DER SCHWEIGSAME

Wenn Worte Schweigen beschreiben könnten
Hätte Schweigen keine Daseinsberechtigung mehr
Nur Schweigen entspricht Schweigen

Nur der Gesprächige in mir schreibt Gedichte
Der Schweigsame äußert sich nie
Egal wie viele meiner Worte Du liest
Wirst Du mich nur zur Hälfte verstehen.

Che Chidi Chukwumerije
Im Jahrzehnt der Deutschen Dichtung

TÄGLICH REIBEN

An dem Tag, an dem ich nicht schreibe 
Sterbe ich. Nahrung meinem Seelenleibe
Ist das Abschneiden täglich einer Scheibe
Des Unsichtbaren. Ich reibe, ich reibe
An der Lampe an dem Dschinn an dem Weibe
Das Bild, das entsteht; die Geister, die ich vertreibe
Das Ziel, das stets winkt, das ist meine Bleibe.

Che Chidi Chukwumerije
Im Jahrzehnt der Deutschen Dichtung

MICH GAB ES SCHON

Mich gab es schon seit langem
Nicht alles Wesentliche ist laut
Nicht alles Laute ist wirklich da
Unter Schwarzer oder Weißer Haut

Nicht alles Lebendige ist sichtbar
Nicht alles Sichtbare ist echt
Mich gab es schon seit langem
Unsichtbare Haut ist nicht immer schlecht

Jetzt seht Ihr mich, jetzt seht Ihr mich nicht
Ein Deutscher mit fremdem Gesicht
Ein Fremder mit deutschem Gedicht.

Che Chidi Chukwumerije
Im Jahrzehnt der Deutschen Dichtung

GEBEN EMPFANGEN

Vielleicht ist es Dir entgangen
Du warst die Antwort auf mein Verlangen

Von der Einsamkeit eingefangen
Zweisamkeit anbietend hinausgegangen

Als Worte, die zittern, die bangen,
die in Deine Sehnsucht hineindrangen

Worte, die miteinander mitsangen
Eine Wellenlänge, auf der wir schwangen

Gemeinsam gefangen
Gemeinsam ausklangen

Geben ist das schönste Empfangen
und ist das Schönste empfangen.

Che Chidi Chukwumerije
Im Jahrzehnt der Deutschen Dichtung

HESSISCHE WÄLDER

Was willst Du mir sagen
Hessische Nacht?
Der Wald ist zu alt für mich
Ich verstehe ihn nicht
wenn er flüstert, wenn er träumt,
wenn er schweigt oder lacht.

Der Neuschnee ist uralt.
Meiner tiefen Empfindung Gewicht
beschäftigt lehrend mich –
Ich habe es nicht ausgedacht:
Ein fremder Geist spricht durch mich
in meinem jeden Gedicht.

Che Chidi Chukwumerije
Im Jahrzehnt der Deutschen Dichtung

SUMMA SUMMARUM: SCHREIBEN

Am Leben bleiben durch Schreiben.
Das Empfundene zu denken reicht mir nicht.
Auch reden mag laut scheinen, schreiben stumm,
doch Schweigen umfasst das ganze Universum.
Summa Summarum:
Schreiben ist die Welt mir einverleiben,
ist mich der Welt hinterlassen – des Dichters Pflicht.

Che Chidi Chukwumerije
Im Jahrzehnt der Deutschen Dichtung

TÄGLICH DICHTEN

Täglich dichten hat mir beigebracht,
egal wie schön der Tag war oder die Nacht,
mich zwingen zu können, Gestern zu beenden,
mich der Rätsel widmen von Heute ausgedacht,
den Empfindungen, die heute in mir trenden.

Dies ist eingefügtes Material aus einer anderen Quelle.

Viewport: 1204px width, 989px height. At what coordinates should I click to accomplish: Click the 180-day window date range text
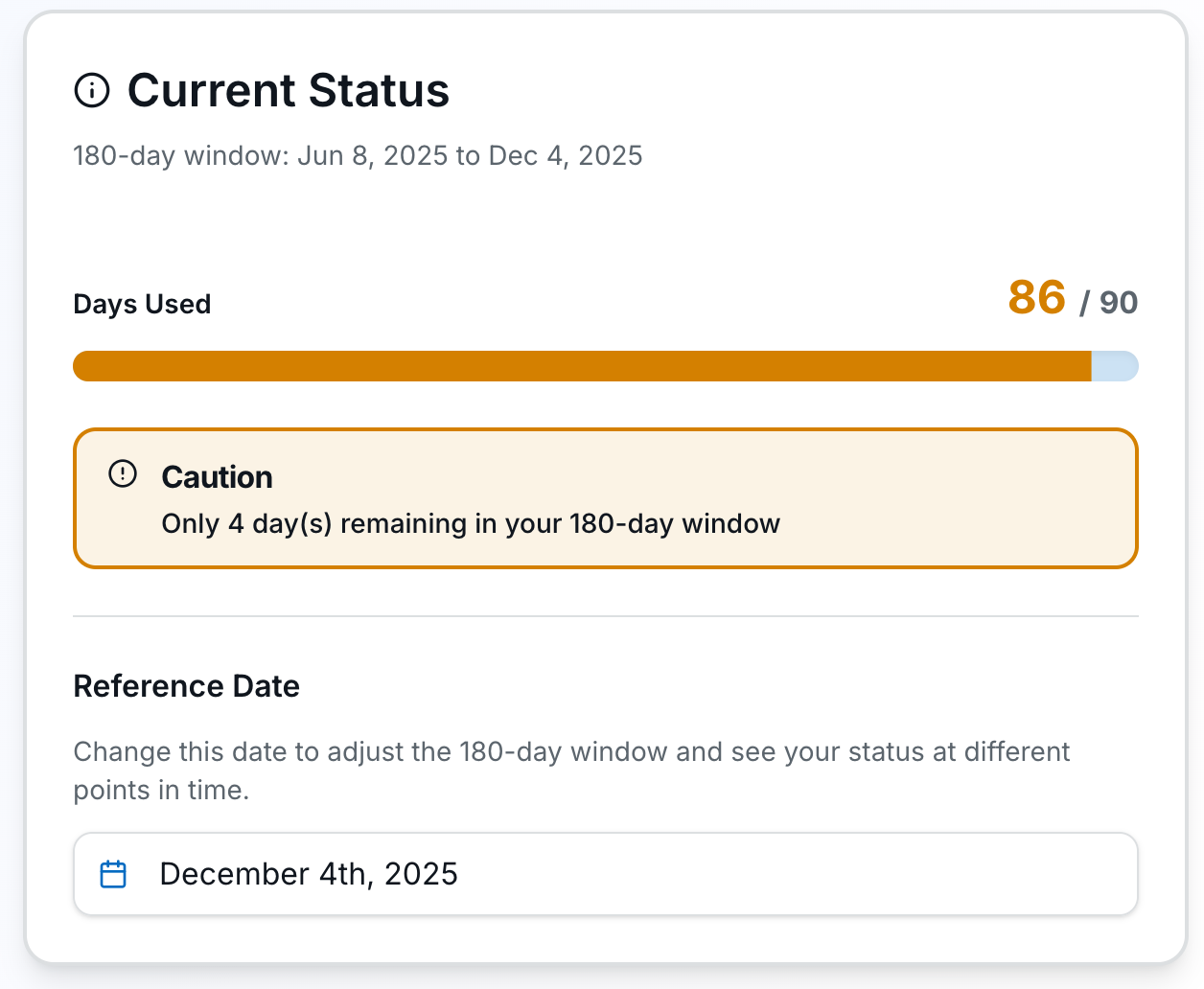(x=358, y=155)
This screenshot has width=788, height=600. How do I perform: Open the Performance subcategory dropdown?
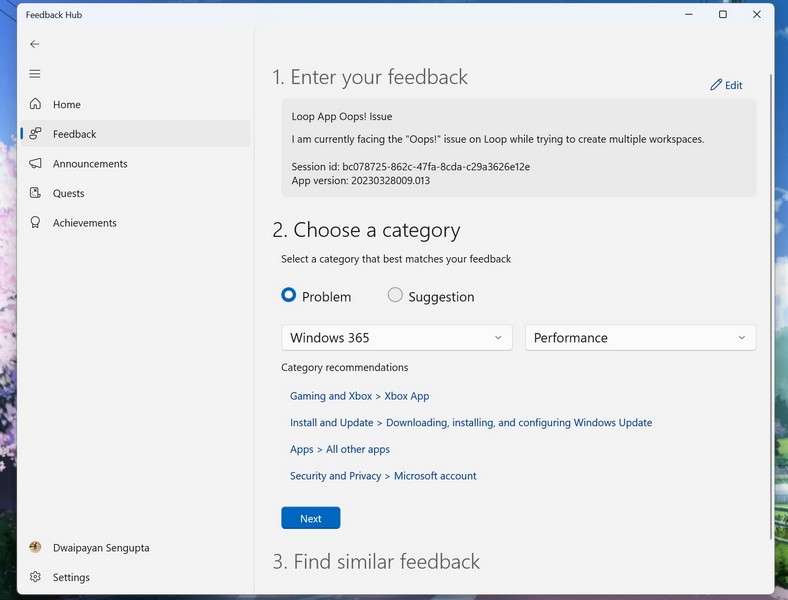(640, 338)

Gestern verlassen fällt mir täglich heute schwer,
bringt mir doch der Tag jeden Tag immer Mehr,
mehr von mir, und mehr von Weniger von mir,
häufig war ich zum Tagesende völlig leer
des Alten, und voll mit neuem Lebenselixier.

Che Chidi Chukwumerije
Im Jahrzehnt der Deutschen Dichtung

DIE TÄGLICHE WENDE

Ihr denkt, ich schreibe täglich Gedichte
Nein, ich blättere langsam im Buch meines Lebens
Jedes Blatt, das ich wende und lese und wende
verschwindet wieder hinter mir,
sehe ich, wenn ich mich wieder wende.

Wie viele noch vor mir sind
ist ungewiss,
denn ich bin es selbst, der sie schreibt
… täglich.
Was Ihr lest, ist, was ich gestern war.